The records ▸
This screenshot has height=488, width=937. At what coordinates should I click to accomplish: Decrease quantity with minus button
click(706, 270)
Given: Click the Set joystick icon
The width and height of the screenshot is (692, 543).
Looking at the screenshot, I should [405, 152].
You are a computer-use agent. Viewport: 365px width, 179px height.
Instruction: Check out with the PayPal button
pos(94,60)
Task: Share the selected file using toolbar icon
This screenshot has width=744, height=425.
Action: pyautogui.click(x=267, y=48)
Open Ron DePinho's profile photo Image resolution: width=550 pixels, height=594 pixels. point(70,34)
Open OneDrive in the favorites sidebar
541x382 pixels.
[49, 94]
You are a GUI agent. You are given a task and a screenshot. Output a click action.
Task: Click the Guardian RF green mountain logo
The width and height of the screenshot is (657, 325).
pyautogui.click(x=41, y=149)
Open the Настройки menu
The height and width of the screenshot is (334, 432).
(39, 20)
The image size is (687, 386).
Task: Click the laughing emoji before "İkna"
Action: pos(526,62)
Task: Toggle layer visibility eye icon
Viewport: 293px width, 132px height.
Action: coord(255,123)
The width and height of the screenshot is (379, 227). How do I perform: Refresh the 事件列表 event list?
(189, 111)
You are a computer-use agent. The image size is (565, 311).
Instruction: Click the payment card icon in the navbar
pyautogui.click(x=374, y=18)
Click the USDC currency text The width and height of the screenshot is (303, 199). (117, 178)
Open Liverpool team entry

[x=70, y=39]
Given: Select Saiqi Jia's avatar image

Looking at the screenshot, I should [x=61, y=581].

---

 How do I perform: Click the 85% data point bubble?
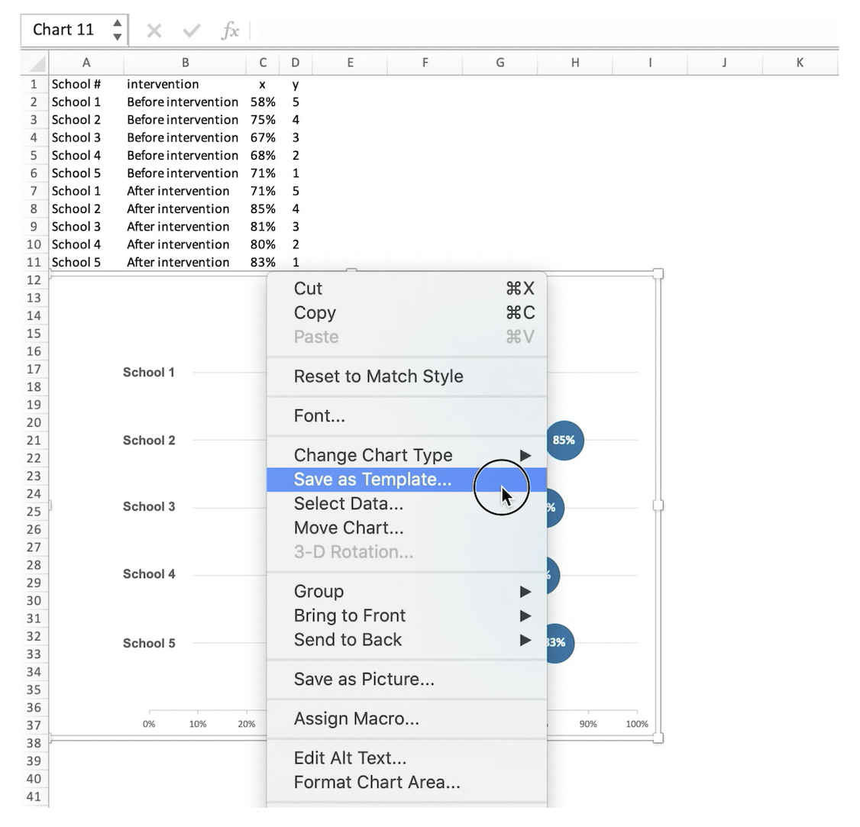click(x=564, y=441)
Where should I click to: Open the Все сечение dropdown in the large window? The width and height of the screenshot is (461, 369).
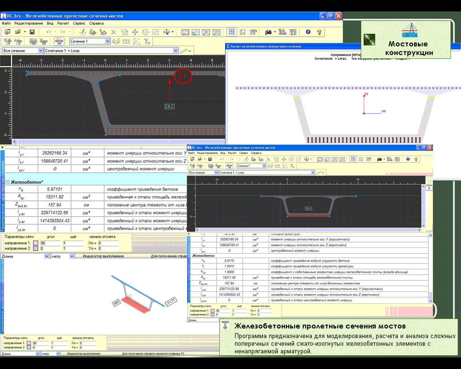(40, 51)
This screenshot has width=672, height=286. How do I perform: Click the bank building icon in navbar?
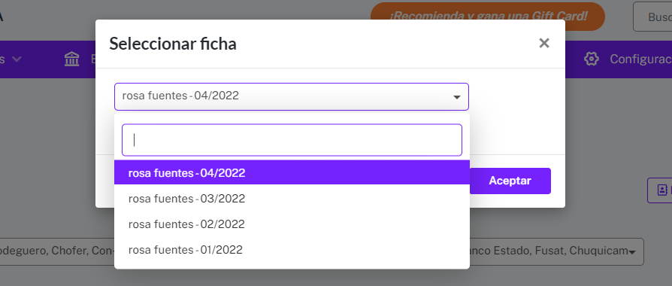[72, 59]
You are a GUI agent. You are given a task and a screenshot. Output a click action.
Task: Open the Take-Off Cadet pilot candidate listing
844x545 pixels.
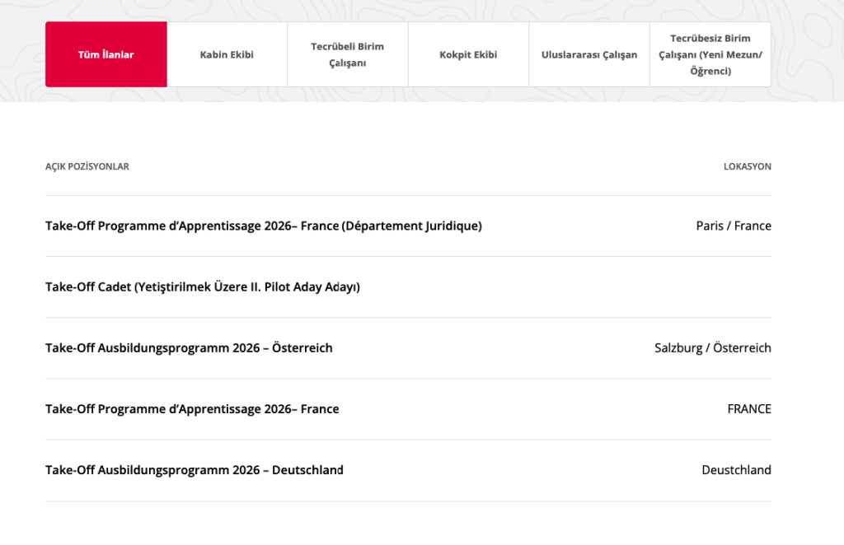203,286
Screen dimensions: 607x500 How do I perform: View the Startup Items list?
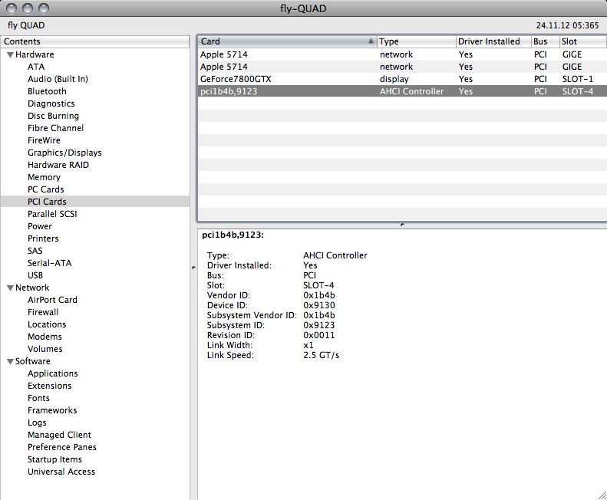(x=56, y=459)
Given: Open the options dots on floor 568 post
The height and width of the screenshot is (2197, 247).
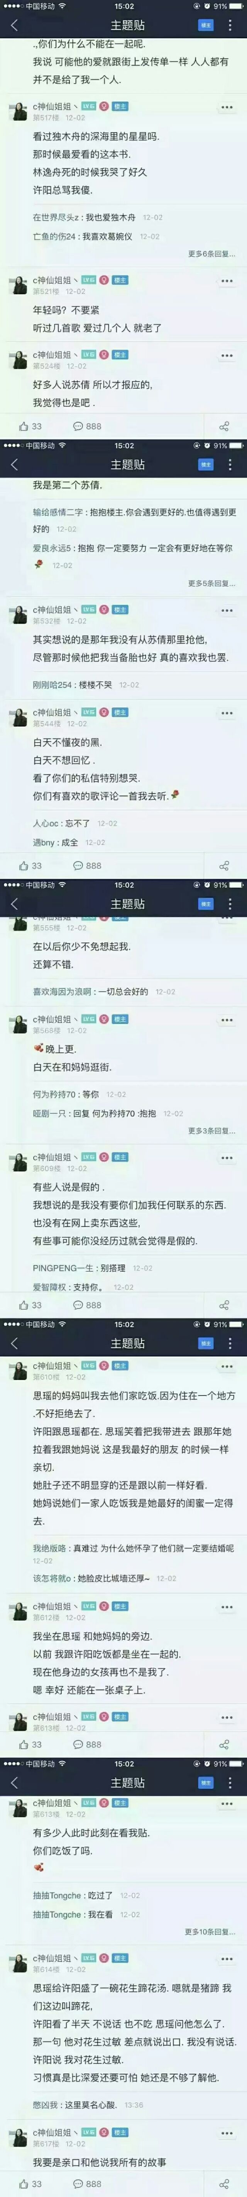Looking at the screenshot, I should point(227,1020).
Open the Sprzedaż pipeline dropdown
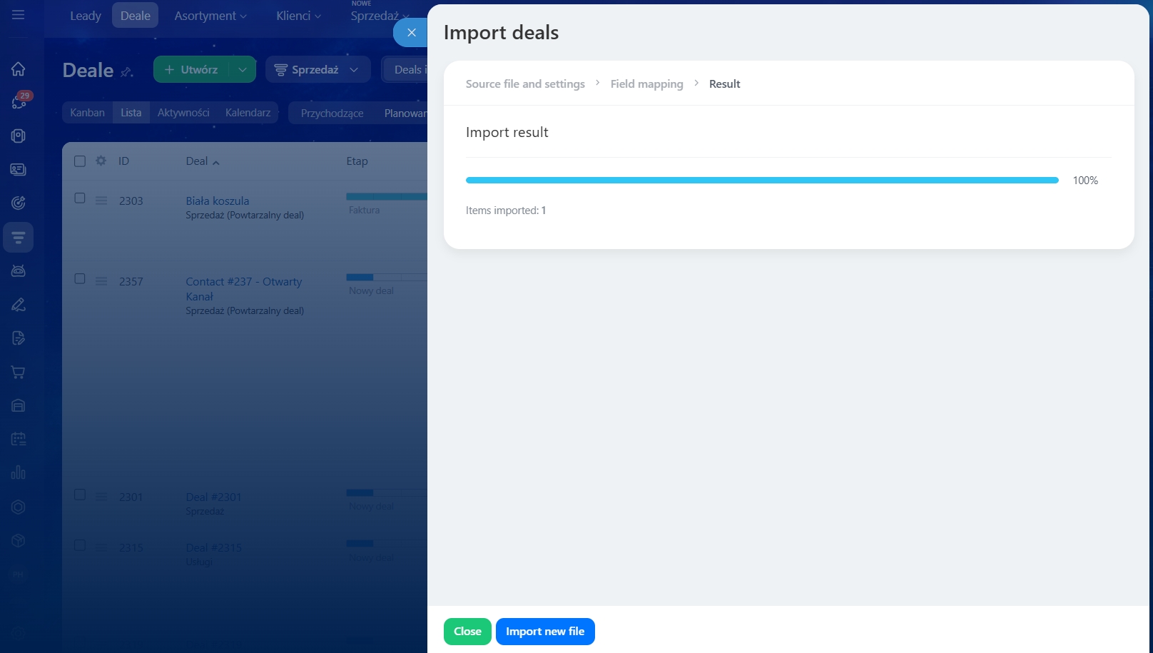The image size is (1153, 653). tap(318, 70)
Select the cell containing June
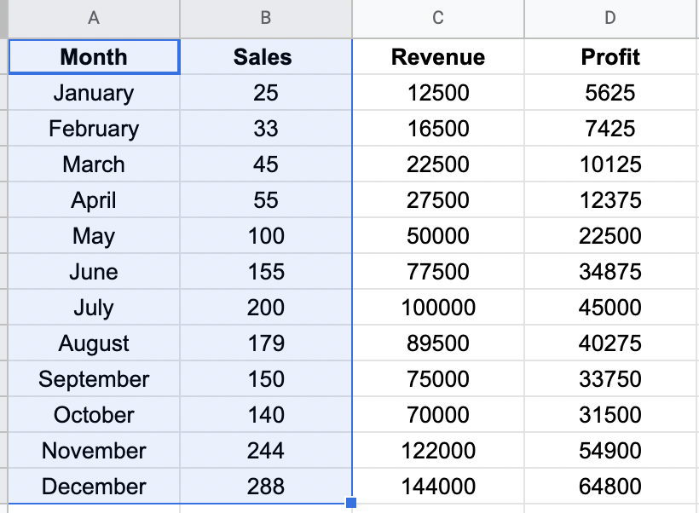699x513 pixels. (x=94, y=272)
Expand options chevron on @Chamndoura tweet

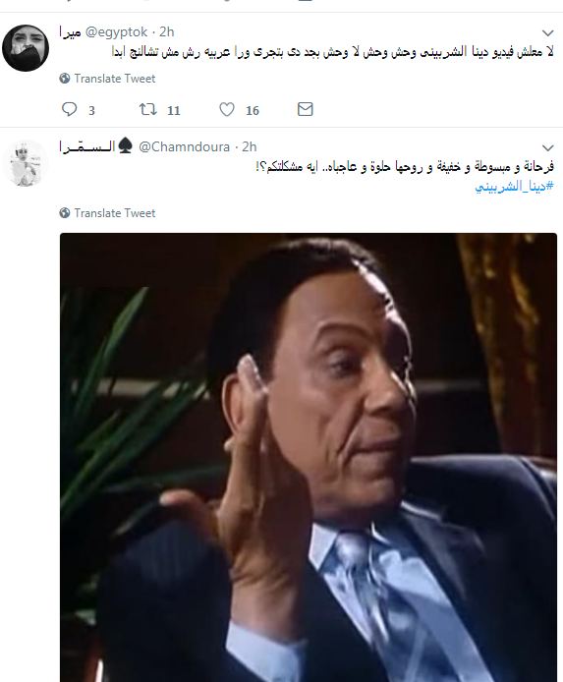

==

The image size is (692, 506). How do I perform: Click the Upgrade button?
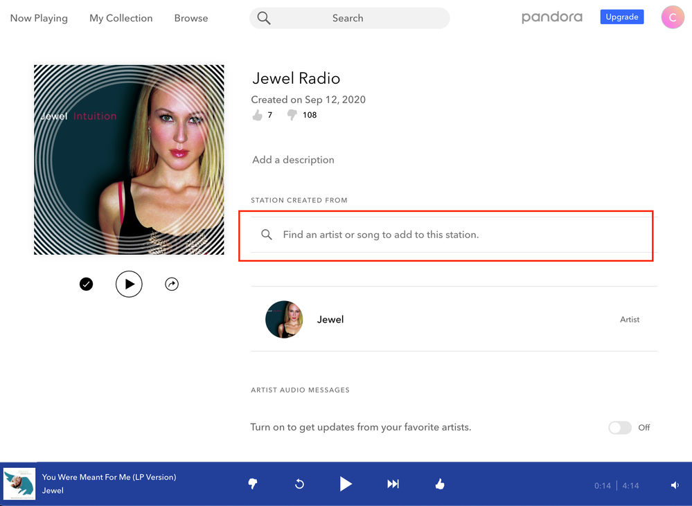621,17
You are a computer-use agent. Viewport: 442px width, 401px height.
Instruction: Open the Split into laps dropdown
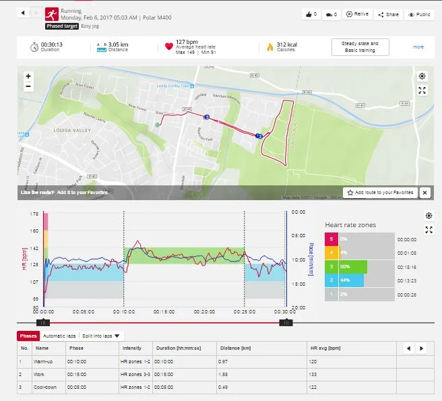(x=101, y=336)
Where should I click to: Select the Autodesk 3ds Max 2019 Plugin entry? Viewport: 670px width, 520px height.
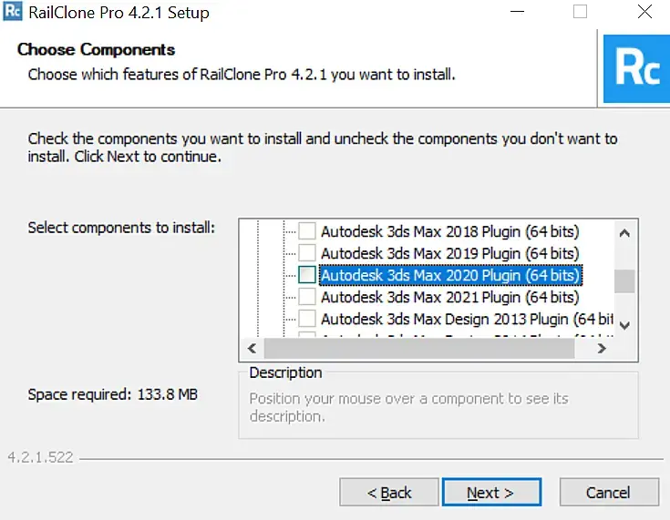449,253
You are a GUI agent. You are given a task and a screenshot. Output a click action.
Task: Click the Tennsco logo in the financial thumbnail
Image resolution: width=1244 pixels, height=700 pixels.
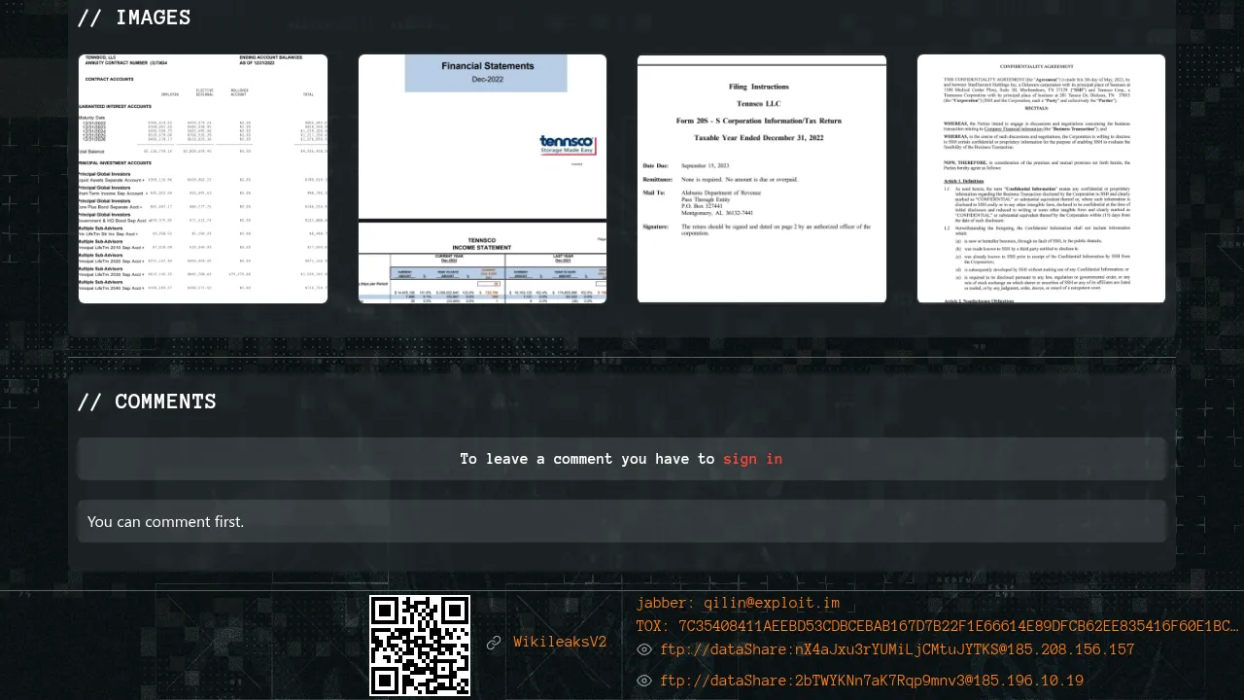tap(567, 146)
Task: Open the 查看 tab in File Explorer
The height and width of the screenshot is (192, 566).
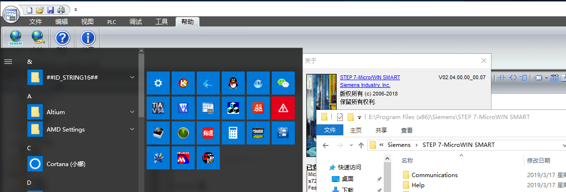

Exercise aim ▸
Among the lines of the data above, count those holding "options" and state only the number.

Result ▸
2